§ **Work to be completed**
Retype everything from the line that contains "Describe the element at coordinates (84, 156)" down to the line that contains "y-tick-label: 600 is", with both of those lines included.

§ **Source records**
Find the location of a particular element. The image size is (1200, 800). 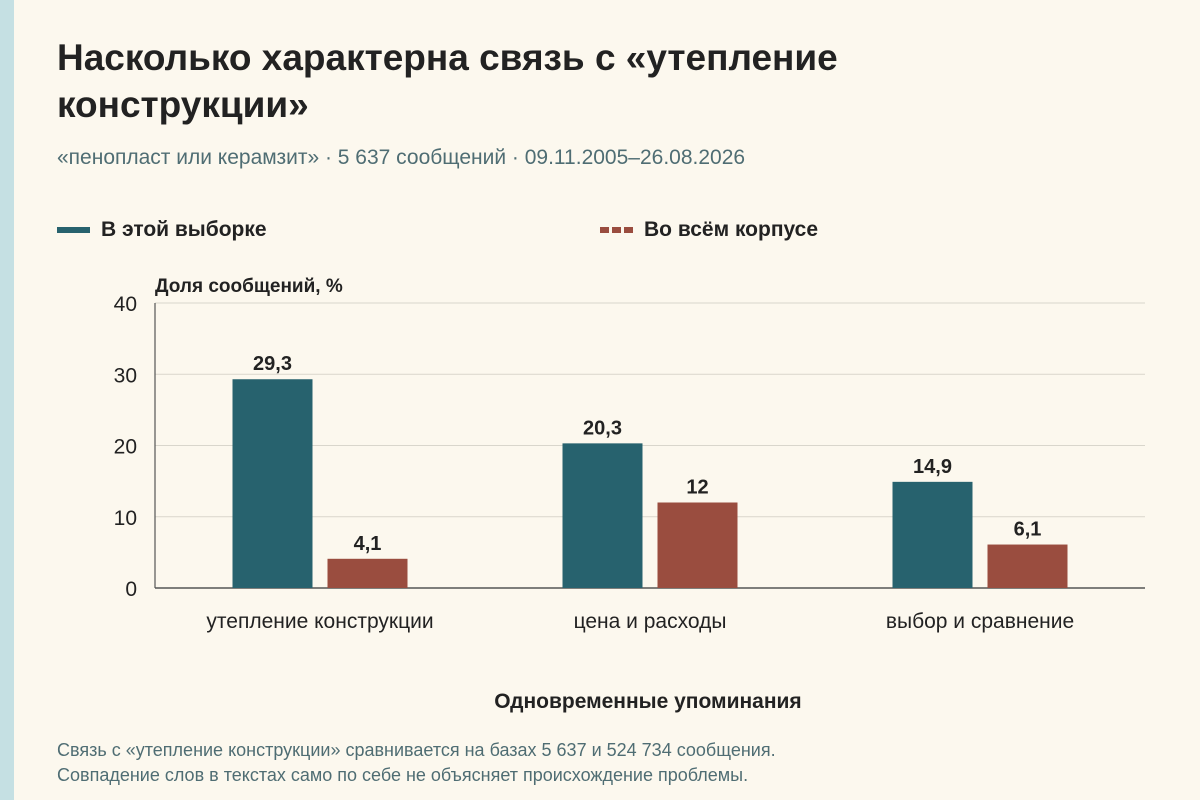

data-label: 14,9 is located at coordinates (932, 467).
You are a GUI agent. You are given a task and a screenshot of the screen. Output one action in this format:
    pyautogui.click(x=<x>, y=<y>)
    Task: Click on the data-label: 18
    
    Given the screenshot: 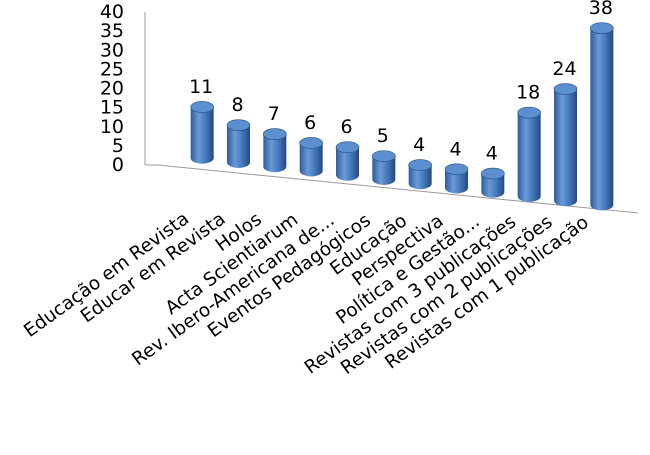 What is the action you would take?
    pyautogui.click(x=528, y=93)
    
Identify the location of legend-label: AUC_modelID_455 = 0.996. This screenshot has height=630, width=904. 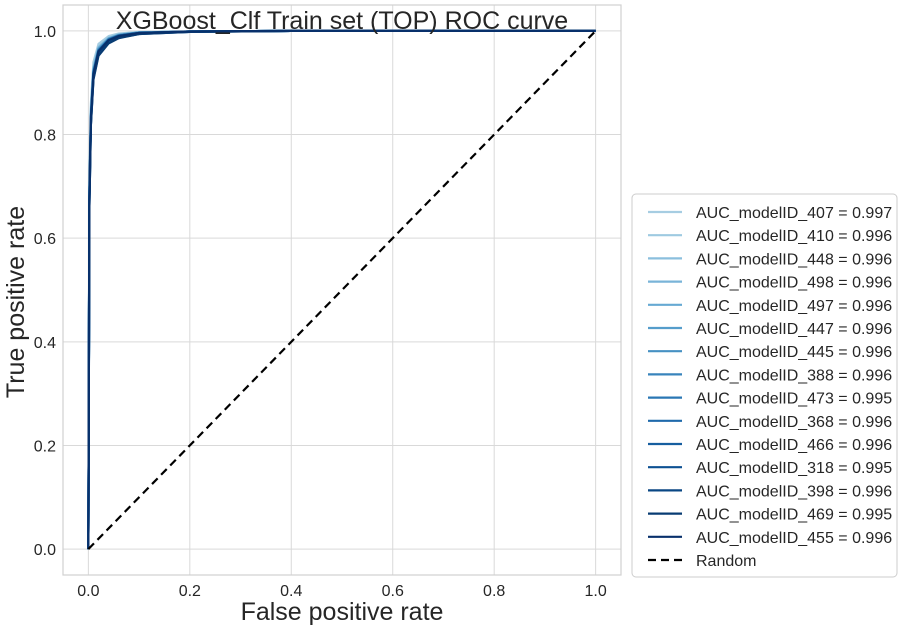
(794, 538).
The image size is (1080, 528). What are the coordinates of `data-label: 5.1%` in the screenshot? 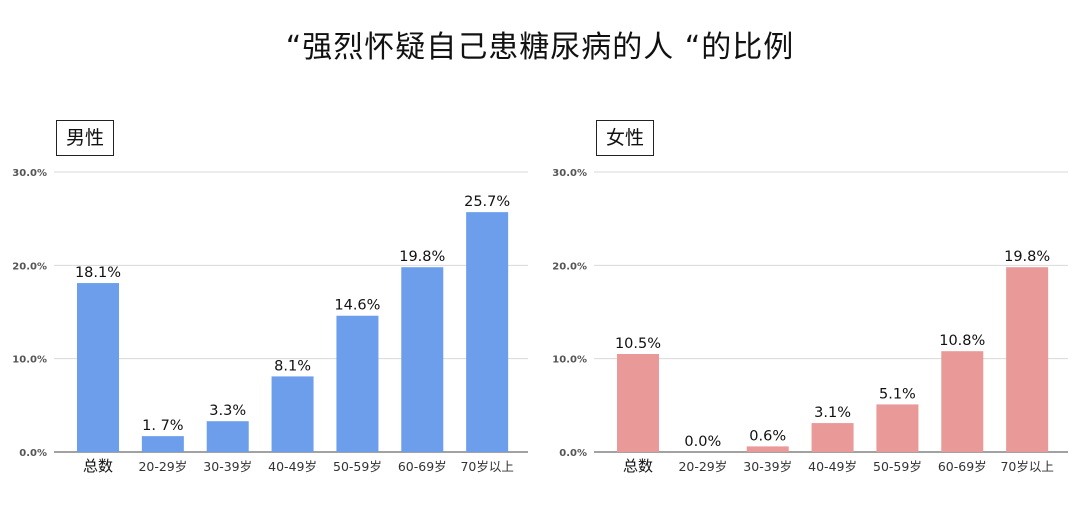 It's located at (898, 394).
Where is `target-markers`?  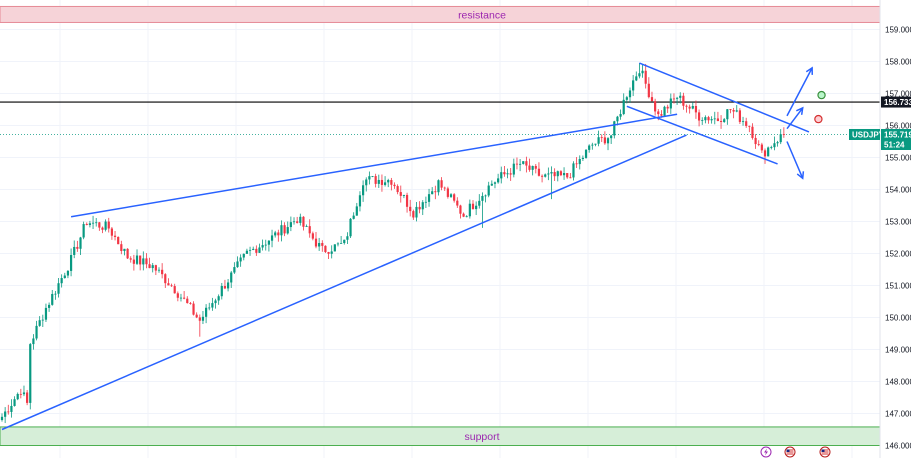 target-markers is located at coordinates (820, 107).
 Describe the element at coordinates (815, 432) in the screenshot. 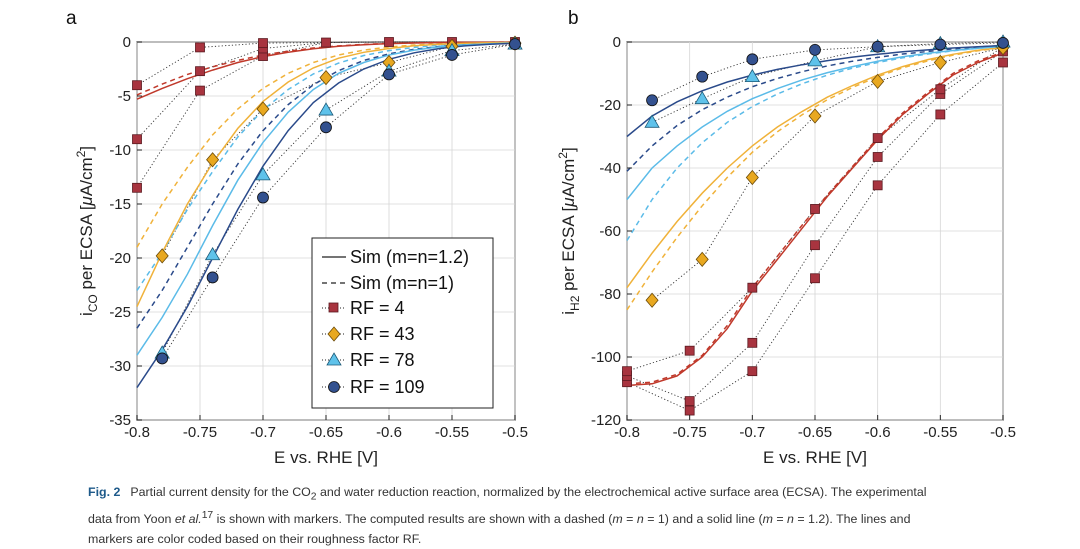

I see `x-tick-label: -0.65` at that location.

==

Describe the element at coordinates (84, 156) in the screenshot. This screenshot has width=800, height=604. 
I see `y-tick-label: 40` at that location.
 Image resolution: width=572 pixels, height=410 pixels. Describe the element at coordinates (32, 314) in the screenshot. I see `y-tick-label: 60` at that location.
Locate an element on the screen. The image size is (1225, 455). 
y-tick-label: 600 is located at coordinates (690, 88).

==

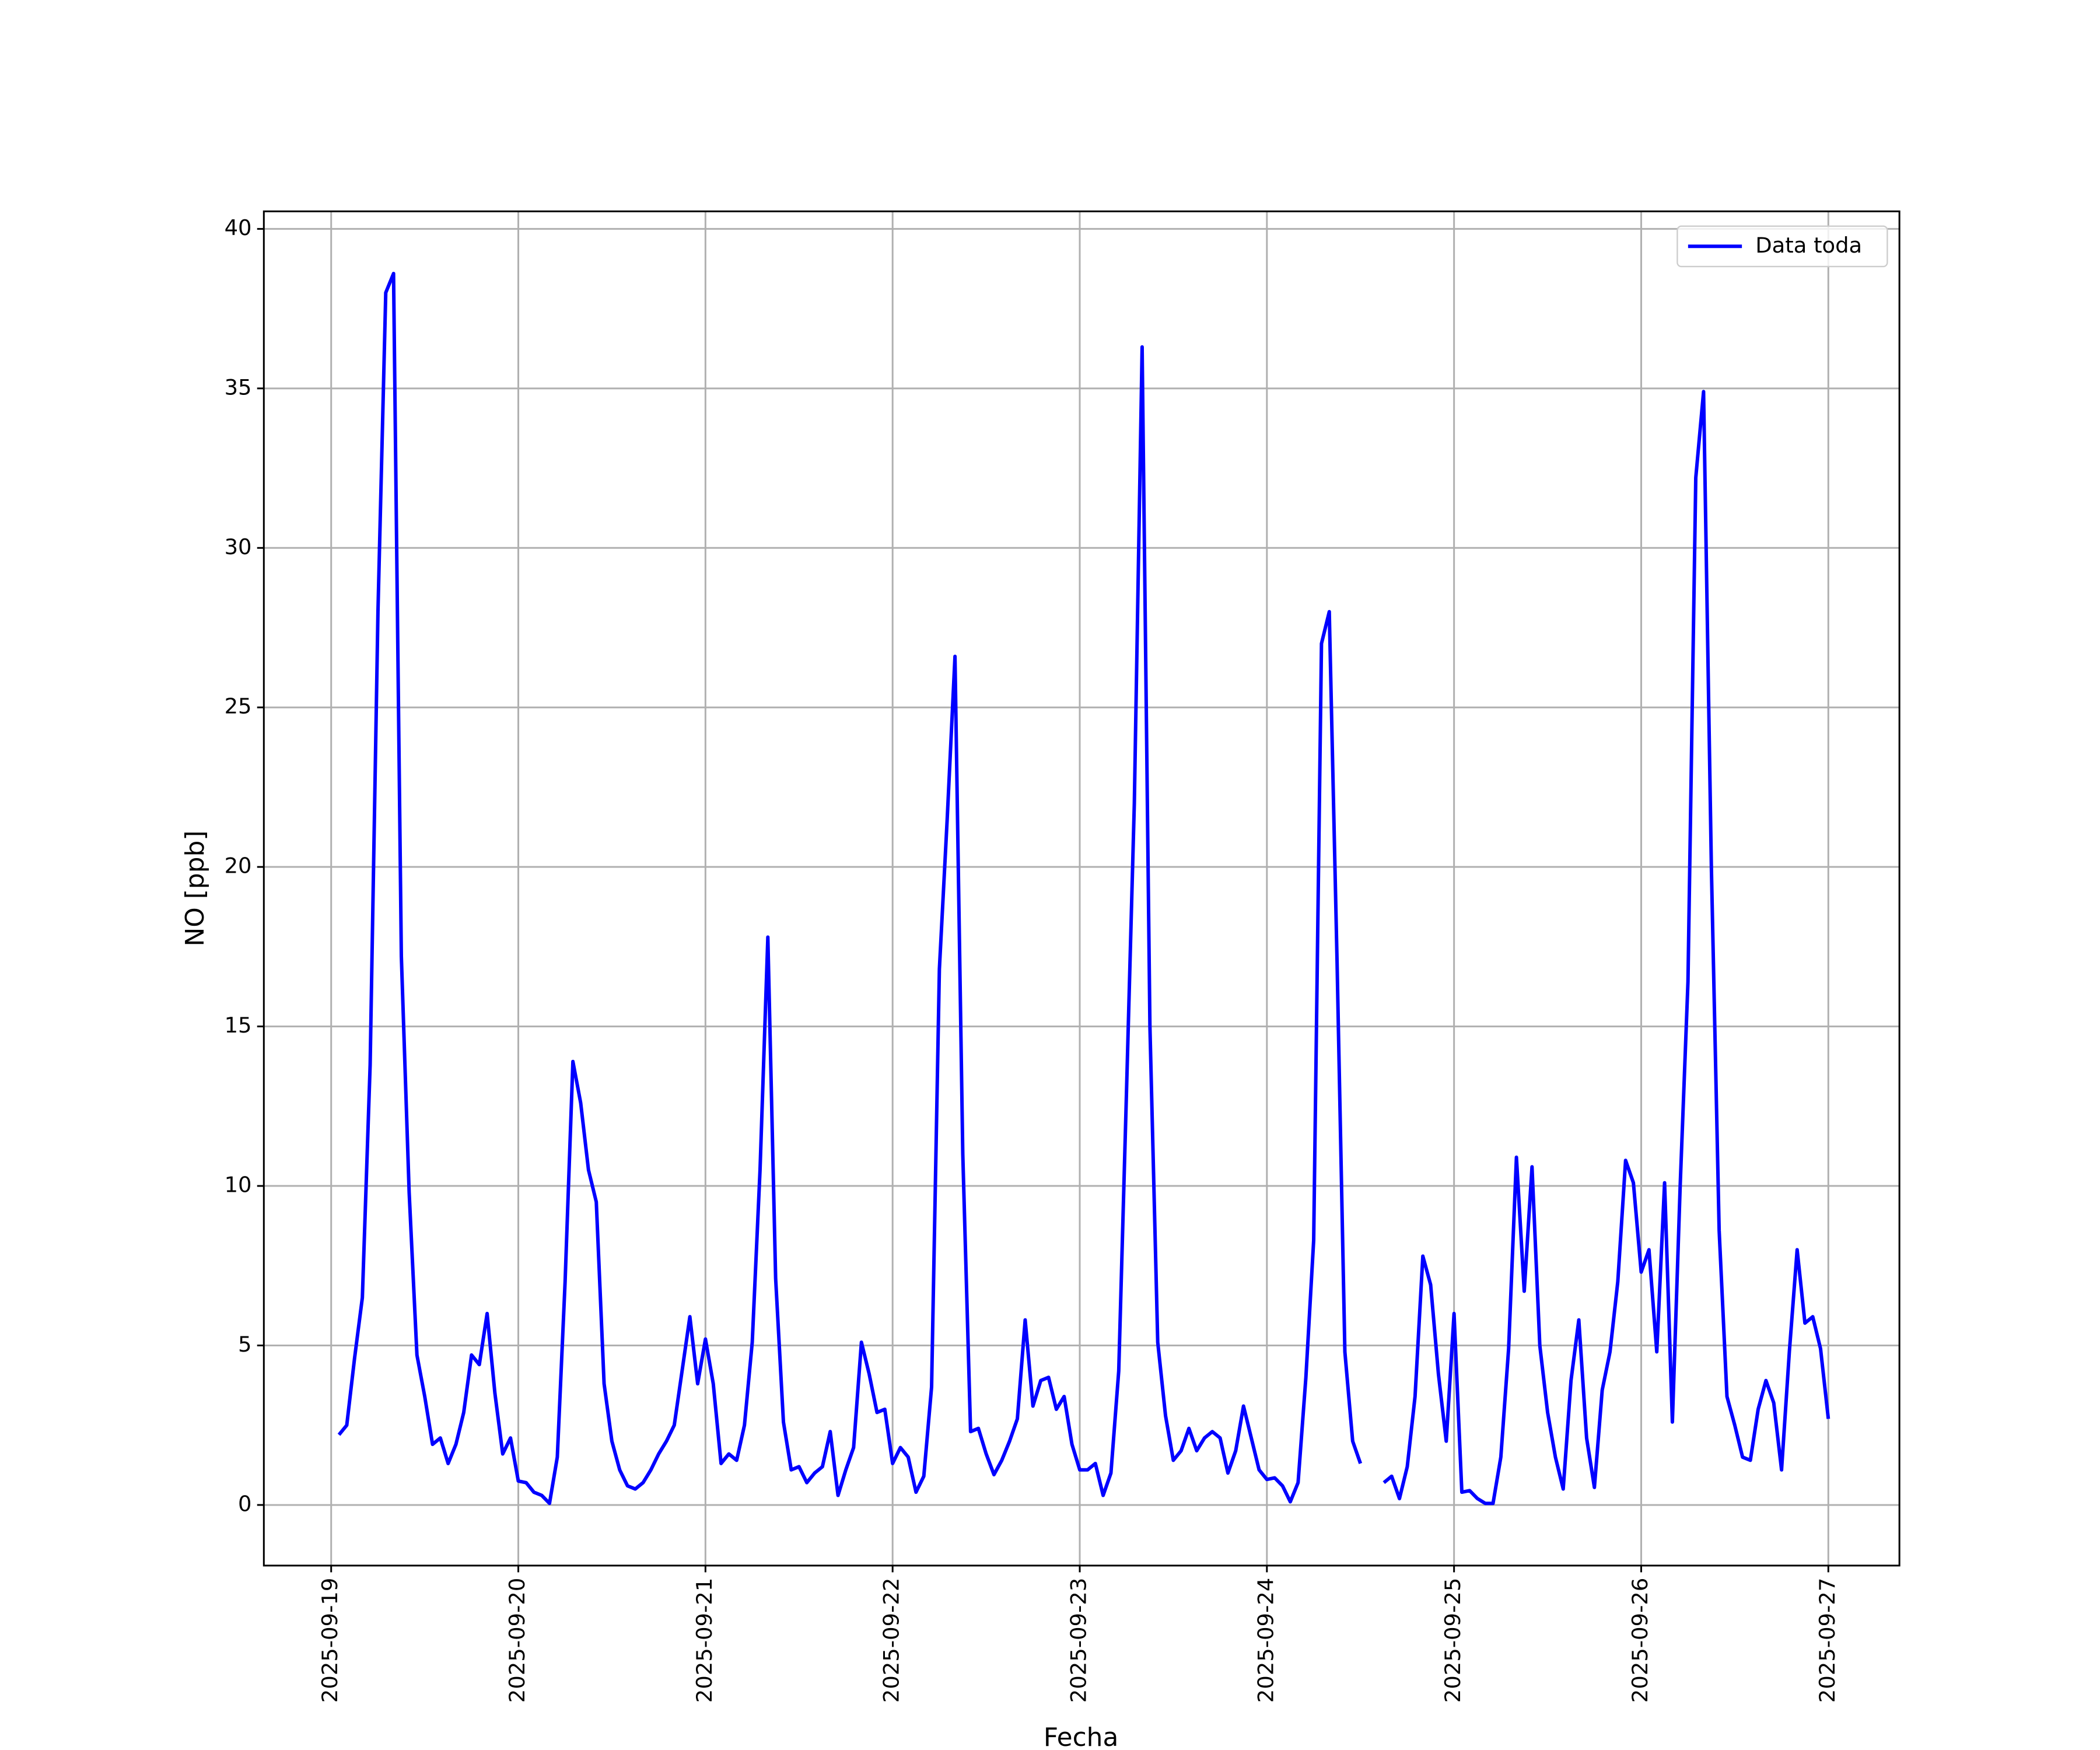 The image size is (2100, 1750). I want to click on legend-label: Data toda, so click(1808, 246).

§ **Expected output**
Describe the element at coordinates (84, 156) in the screenshot. This screenshot has width=800, height=604. 
I see `y-tick-label: 40` at that location.
 Image resolution: width=572 pixels, height=410 pixels. Describe the element at coordinates (32, 314) in the screenshot. I see `y-tick-label: 60` at that location.
Locate an element on the screen. The image size is (1225, 455). 
y-tick-label: 600 is located at coordinates (690, 88).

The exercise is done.